Départ surprise de Ruth Mackenzie du Théâtre du Châtelet

Mis à jour le vendredi 28 août 2020 à 16h20

La célèbre institution parisienne a annoncé vendredi 28 août le départ de sa directrice artistique Ruth Mackenzie.

Départ surprise de Ruth Mackenzie du Théâtre du Châtelet
Le Théâtre du Châtelet a annoncé le départ surprise de sa directrice artistique Ruth Mackenzie., © Maxppp / Alexis Sciard

Pressions sur le personnel, recours à des entreprises extérieures, déficits financiers : cible de lourdes critiques, la directrice artistique du Théâtre du Châtelet, Ruth Mackenzie, a été écartée vendredi 28 août d'une des plus prestigieuses scènes françaises. La Britannique de 63 ans avait été nommée en 2017 à la tête du théâtre historique mais a dû attendre 2019 pour annoncer sa première saison, en raison de deux ans de travaux. 
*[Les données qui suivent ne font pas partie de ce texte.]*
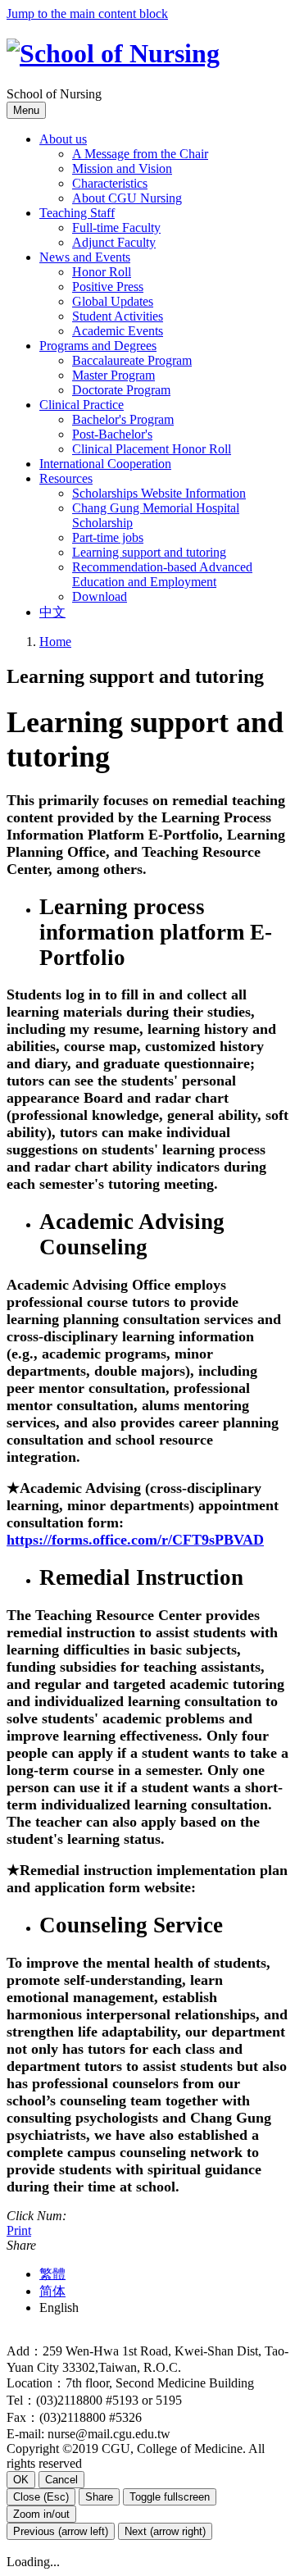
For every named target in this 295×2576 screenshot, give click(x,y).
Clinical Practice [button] (81, 405)
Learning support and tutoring (149, 552)
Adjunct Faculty (114, 242)
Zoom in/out (41, 2514)
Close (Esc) (41, 2497)
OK (21, 2480)
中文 (52, 612)
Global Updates (112, 301)
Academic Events (117, 331)
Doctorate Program (121, 390)
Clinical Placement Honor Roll (151, 449)
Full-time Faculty (116, 227)
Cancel (61, 2480)
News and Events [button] (84, 257)
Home (55, 642)
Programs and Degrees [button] (98, 346)
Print (19, 2230)
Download (99, 596)
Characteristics (110, 183)
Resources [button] (66, 478)
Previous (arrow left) (60, 2531)
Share (99, 2497)
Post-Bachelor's (112, 434)
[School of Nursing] (113, 53)
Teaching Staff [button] (77, 213)
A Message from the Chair (140, 154)
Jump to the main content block (87, 13)
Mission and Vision (122, 168)
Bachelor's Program (123, 419)
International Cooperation (105, 464)
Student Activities (117, 316)
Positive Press (107, 287)
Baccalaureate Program (132, 360)
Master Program (113, 375)
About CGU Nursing (127, 198)
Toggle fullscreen (169, 2497)
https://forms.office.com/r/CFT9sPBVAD (135, 1539)
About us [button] (63, 139)
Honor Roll (101, 272)
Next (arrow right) (165, 2531)
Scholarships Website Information (159, 493)
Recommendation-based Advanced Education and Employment (162, 574)
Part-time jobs (107, 537)
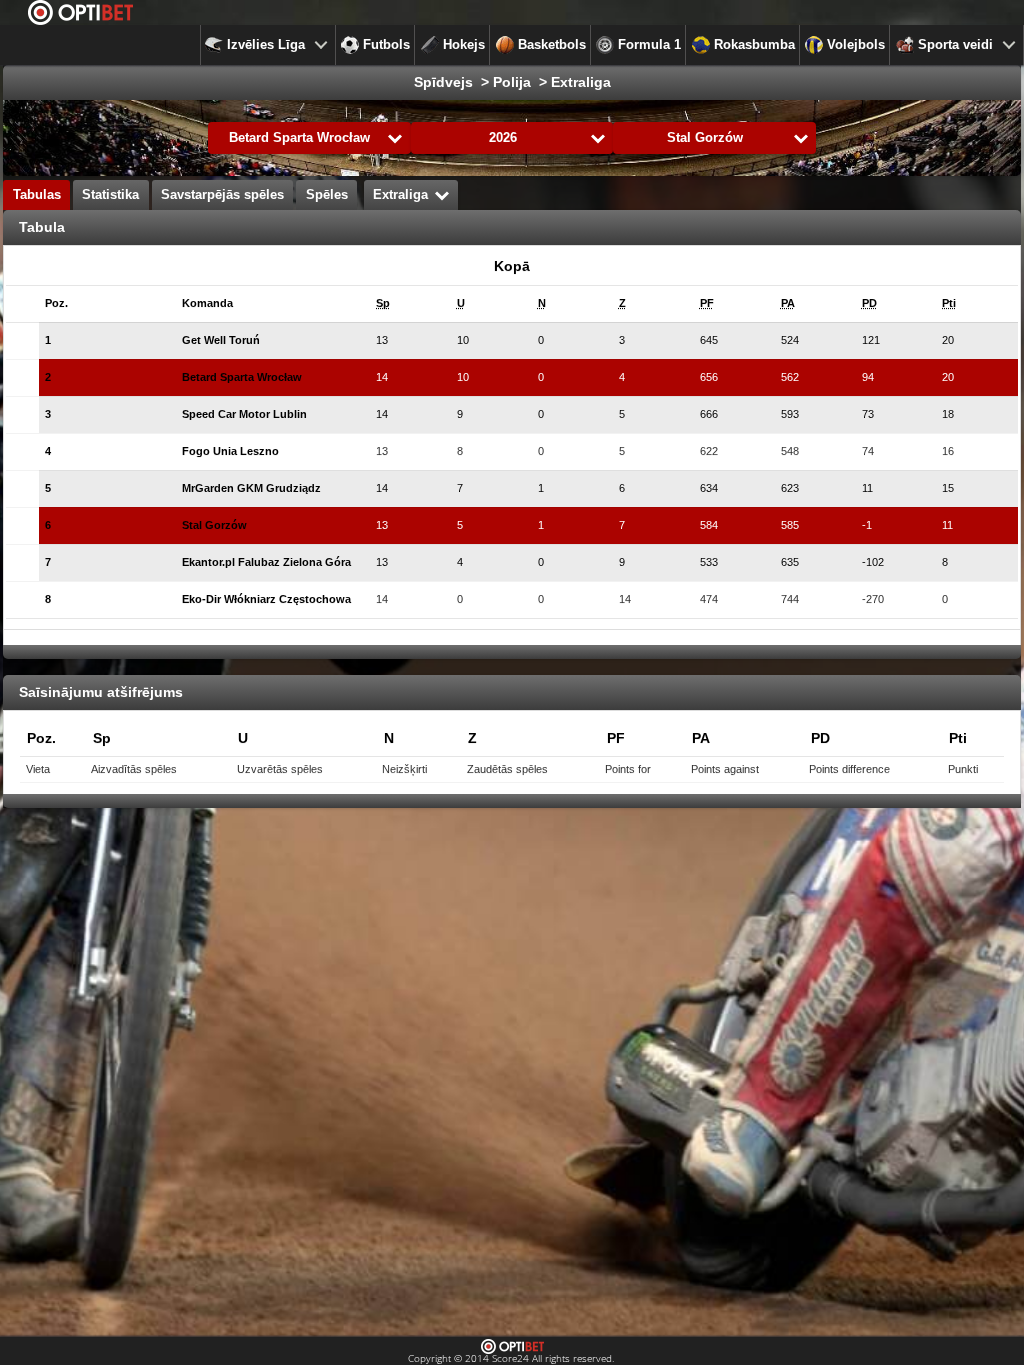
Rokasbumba (754, 44)
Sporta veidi (955, 44)
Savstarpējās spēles (222, 195)
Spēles (327, 195)
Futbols (386, 44)
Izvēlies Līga (266, 44)
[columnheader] (79, 303)
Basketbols (552, 44)
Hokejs (464, 44)
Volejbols (856, 44)
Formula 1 (649, 44)
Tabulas (37, 195)
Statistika (110, 195)
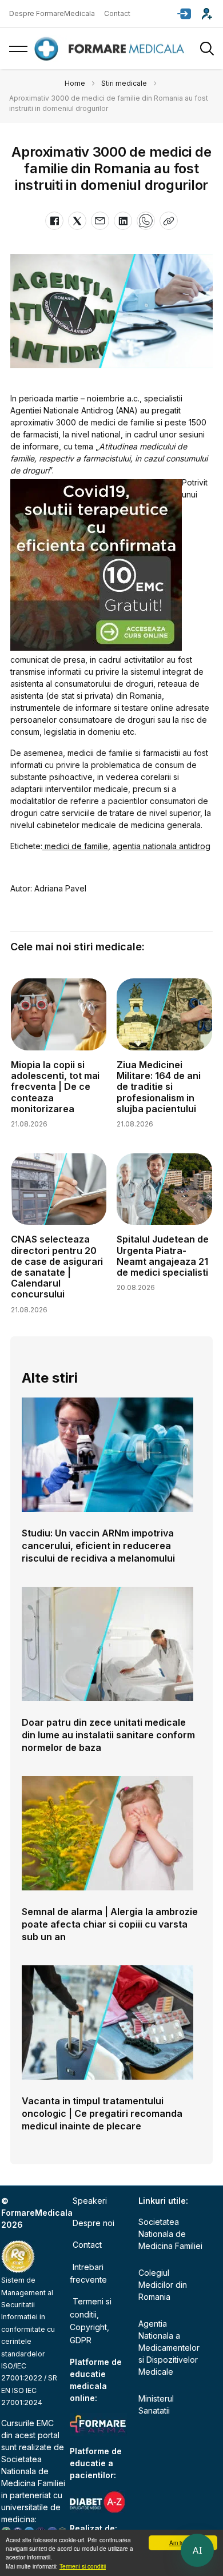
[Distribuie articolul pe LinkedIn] (123, 221)
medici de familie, (76, 846)
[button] (184, 13)
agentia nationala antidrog (161, 846)
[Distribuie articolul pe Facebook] (54, 221)
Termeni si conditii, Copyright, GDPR (91, 2320)
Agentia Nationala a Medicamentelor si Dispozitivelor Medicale (169, 2347)
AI (197, 2550)
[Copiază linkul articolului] (169, 221)
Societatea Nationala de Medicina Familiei (33, 2471)
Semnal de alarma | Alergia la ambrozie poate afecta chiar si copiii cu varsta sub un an (110, 1924)
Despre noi (93, 2223)
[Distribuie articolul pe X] (77, 221)
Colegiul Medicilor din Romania (162, 2285)
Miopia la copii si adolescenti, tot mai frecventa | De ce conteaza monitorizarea (55, 1086)
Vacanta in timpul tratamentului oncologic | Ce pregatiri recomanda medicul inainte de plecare (102, 2113)
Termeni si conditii (82, 2566)
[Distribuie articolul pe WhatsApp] (146, 221)
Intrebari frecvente (88, 2273)
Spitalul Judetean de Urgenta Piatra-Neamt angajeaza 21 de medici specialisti (163, 1255)
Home (75, 83)
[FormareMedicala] (111, 48)
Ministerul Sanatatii (156, 2404)
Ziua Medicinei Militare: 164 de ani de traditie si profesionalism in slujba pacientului (159, 1086)
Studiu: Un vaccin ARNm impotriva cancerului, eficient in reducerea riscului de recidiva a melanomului (98, 1545)
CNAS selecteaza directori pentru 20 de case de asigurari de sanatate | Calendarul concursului (57, 1266)
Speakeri (90, 2200)
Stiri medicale (124, 83)
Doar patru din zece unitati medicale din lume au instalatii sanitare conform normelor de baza (108, 1735)
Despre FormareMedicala (52, 13)
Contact (117, 13)
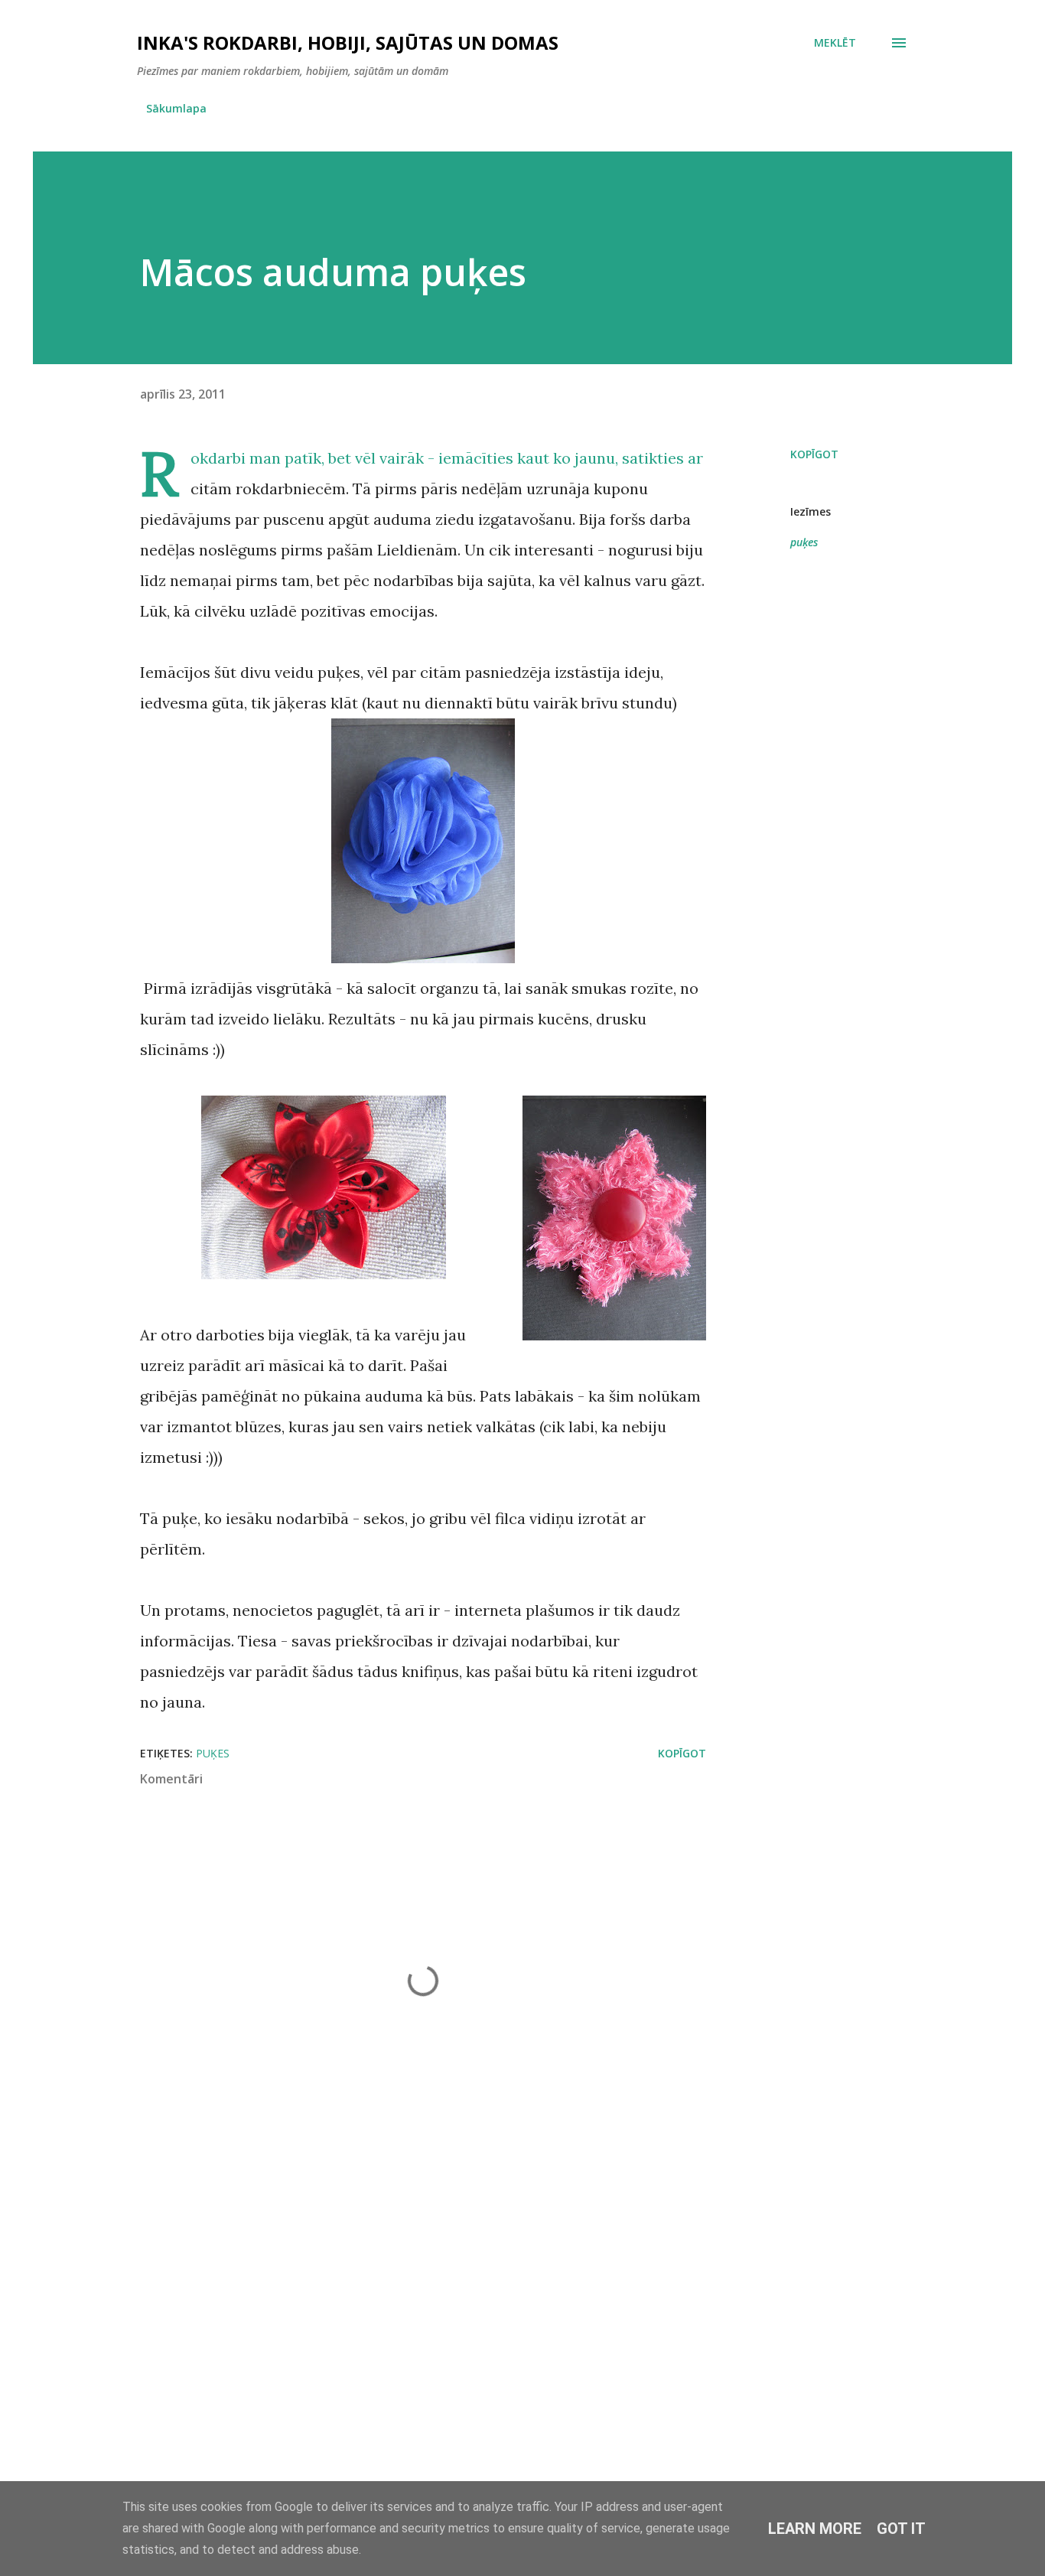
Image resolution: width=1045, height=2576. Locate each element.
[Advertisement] (398, 2292)
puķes (804, 542)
Son bref mandat a été marqué par des controverses, notamment celle de « DAU », projet immersif - et coûteux - qui avait pour but d'emmener le public dans un « voyage » en Union soviétique sur 30 ans. 

Un départ surprise

Cette crise intervient alors que l'ensemble du milieu du spectacle vivant est encore dans la tourmente de la crise sanitaire. Une source très proche du dossier a affirmé à l'AFP que « l'affaire couvait depuis longtemps et c'est le conseil d'administration du Châtelet qui a demandé à Ruth Mackenzie de partir à la suite d'un audit mené par un cabinet indépendant ».

Dans un courrier électronique adressé à des journalistes, le théâtre a annoncé laconiquement que la Britannique quittait ses fonctions, sans explications. « Ce sont des problèmes multiformes : il y avait une difficulté globale dans son travail depuis le départ », a indiqué la source, sous couvert d'anonymat. « La partie visible de l'iceberg, ce sont les accusations dirigées contre elle par son équipe », qui a porté plainte auprès du comité social et économique (CSE) du théâtre, mobilisant le conseil d'administration. 

« Souffrance au travail »

« L'audit a montré de sérieux déficits managériaux ; il y avait une souffrance au travail du fait de la pression exercée sur les salariés et surtout un manque de reconnaissance de leur travail », explique la source. D'après elle, il y avait en outre « une tendance à recourir à des boîtes extérieures pour faire le boulot ; ça a provoqué des crispations tout à fait compréhensibles et c'est ça qui a mis le feu aux poudres ».

Le Châtelet est un théâtre municipal et la Ville de Paris, qui n'a pas réagi dans l'immédiat, le subventionne à hauteur de 15,8 millions d'euros, sans compter les 35 millions déjà déboursés sur la rénovation et trois millions d'euros pour l'achat de matériel en 2019. « Depuis sa prise de fonctions, le Châtelet a accusé trois millions d'euros de déficit. Il y a eu une première saison très onéreuse avec un résultat très mitigé et une absence de pilotage financier », poursuit la même source. Un projet comme le très contesté « DAU » a « dépassé très largement les 150.000 euros investis par le Châtelet ».

Des productions trop chères

Si quelques productions ont eu du succès, notamment la production décalée de Saül,  oratorio d’Haendel mis en scène par Barrie Kosky, il y a eu finalement très peu de créations. La première saison avait été assez éclectique, de la comédie musicale à l'oratorio baroque, en passant par des performances de rue. La création du rappeur Abd Al Malik, Les Justes, présenté comme un Hamilton à la française sur un texte de Camus, n'a pas eu l'effet escompté.

Ruth Mackenzie, qui n'a pas réagi dans l'immédiat, avait clamé à plusieurs reprises son intention d'attirer un public qui ne fréquente pas généralement le Châtelet, connu pour ses comédies musicales. _« Il y a une promesse de faire la révolution culturelle mais au final avec des productions hyper chères. La reprise d'_Un Américain à Paris a coûté plus cher que sa création », a indiqué la source. Cette comédie musicale, commandée par le prédécesseur de Ruth Mackenzie, Jean-Luc Choplin - actuellement directeur du Théâtre Marigny - a été l'un des plus gros succès du Châtelet ces dernières décennies.

Le directeur général, Thomas Lauriot dit Prévost, restera à son poste. Ruth Mackenzie, ancienne directrice artistique du Holland Festival aux Pays-Bas a également dirigé les Olympiades culturelles de Londres 2012, le Festival international de Manchester (2006-2007) et le Scottish Opéra (1997-1999). Elle a aussi conseillé les institutions culturelles les plus renommées, comme la Tate Modern (le grand musée d'art moderne et contemporain de Londres) en 2013.